We have examined the effect of using different pulse frequencies of exogenous GnRH to induce puberty and the time relationship among LH, FSH, sex steroids, and GH in these individuals. Five girls and three boys with delayed puberty received exogenous GnRH at either 3-h frequency (slow) or every 45 min (fast). Treatment was initially given overnight and increased to 24 h when breast stage 3 in girls or testicular volume of 10 mL in boys was attained. Twenty-four-hour gonadotropin profiles were performed after 5 days, 1 month, 3 months, 6 months, and 1 yr of treatment. Temporal relationships among LH, FSH, and estradiol; LH and testosterone; GH and estradiol; and GH and testosterone were examined by cross-correlation. There was no difference in the rate of pubertal progress between the groups. Mean serum gonadotropin and sex steroid levels did not differ. LH was correlated with estradiol for both groups at 240 min (slow group, r = 0.54; fast group, r = 0.50). Estradiol correlated with LH at 300 min in the slow group (r = -0.41) and 200 min in the fast group (r = -0.37). FSH correlated with estradiol at 140 min in the slow group (r = 0.62) and 160 min in the fast group (r = 0.50). A rise in estradiol occurred 140-160 min after a rise in FSH and 240 min after a rise in LH. A rise in estradiol was followed 200-300 min later by a fall in LH. LH was correlated with testosterone at 60 min in the slow group (r = 0.73) and at 40 min in the fast group (r = 0.55).

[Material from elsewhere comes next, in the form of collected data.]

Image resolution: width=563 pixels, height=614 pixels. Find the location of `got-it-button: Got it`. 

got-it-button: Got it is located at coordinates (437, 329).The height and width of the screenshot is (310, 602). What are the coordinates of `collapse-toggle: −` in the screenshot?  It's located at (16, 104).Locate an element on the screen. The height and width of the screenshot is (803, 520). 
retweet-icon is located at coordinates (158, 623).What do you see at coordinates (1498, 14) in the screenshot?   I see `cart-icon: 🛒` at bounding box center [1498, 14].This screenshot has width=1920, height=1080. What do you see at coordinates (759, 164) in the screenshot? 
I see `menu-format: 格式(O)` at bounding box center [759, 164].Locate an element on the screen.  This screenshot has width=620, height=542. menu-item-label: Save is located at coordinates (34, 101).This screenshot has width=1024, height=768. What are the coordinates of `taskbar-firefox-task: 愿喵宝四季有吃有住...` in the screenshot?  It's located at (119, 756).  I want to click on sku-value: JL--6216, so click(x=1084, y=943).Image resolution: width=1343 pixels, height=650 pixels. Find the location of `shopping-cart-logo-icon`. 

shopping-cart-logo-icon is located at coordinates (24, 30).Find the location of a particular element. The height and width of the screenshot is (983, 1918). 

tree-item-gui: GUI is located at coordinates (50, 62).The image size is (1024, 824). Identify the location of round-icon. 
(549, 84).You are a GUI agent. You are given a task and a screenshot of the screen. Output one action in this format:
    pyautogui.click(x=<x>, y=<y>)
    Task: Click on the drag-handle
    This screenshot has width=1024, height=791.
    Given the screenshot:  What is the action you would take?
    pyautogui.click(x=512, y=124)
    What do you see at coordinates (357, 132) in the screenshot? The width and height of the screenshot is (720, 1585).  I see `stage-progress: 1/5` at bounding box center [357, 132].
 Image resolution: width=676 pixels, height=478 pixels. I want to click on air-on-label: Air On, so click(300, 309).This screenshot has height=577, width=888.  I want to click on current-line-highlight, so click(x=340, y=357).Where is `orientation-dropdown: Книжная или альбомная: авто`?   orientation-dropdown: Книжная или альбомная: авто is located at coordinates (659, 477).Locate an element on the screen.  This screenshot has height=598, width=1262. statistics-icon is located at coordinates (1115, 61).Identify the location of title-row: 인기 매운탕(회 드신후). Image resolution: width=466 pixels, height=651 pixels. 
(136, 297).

Testosterone correlated with LH at 420 min in the slow (r = -0.67) and 460 min in the fast group (r = -0.40). A rise in LH was followed 40-60 min later by a rise in testosterone. A rise in testosterone was followed by fall in LH 420-460 min later. GH correlated with estradiol at 320 min in the slow group (r = 0.37) and 380 min in the fast group (r = 0.38). A rise in GH was followed, after 320-380 min, by a rise in estradiol. There was a correlation between GH and testosterone in the slow group after 280 min (r = 0.44). A rise in GH was followed by a rise in testosterone after 280 min. The pituitary-gonadal axis is sufficiently robust to allow puberty to progress with different fixed pulse frequencies. There is a temporal relationship among LH, FSH, and estradiol secretion and between LH and testosterone secretion. We have demonstrated the feedback effect of sex steroids at the level of the pituitary and the time course of the effect of GH on gonadal function.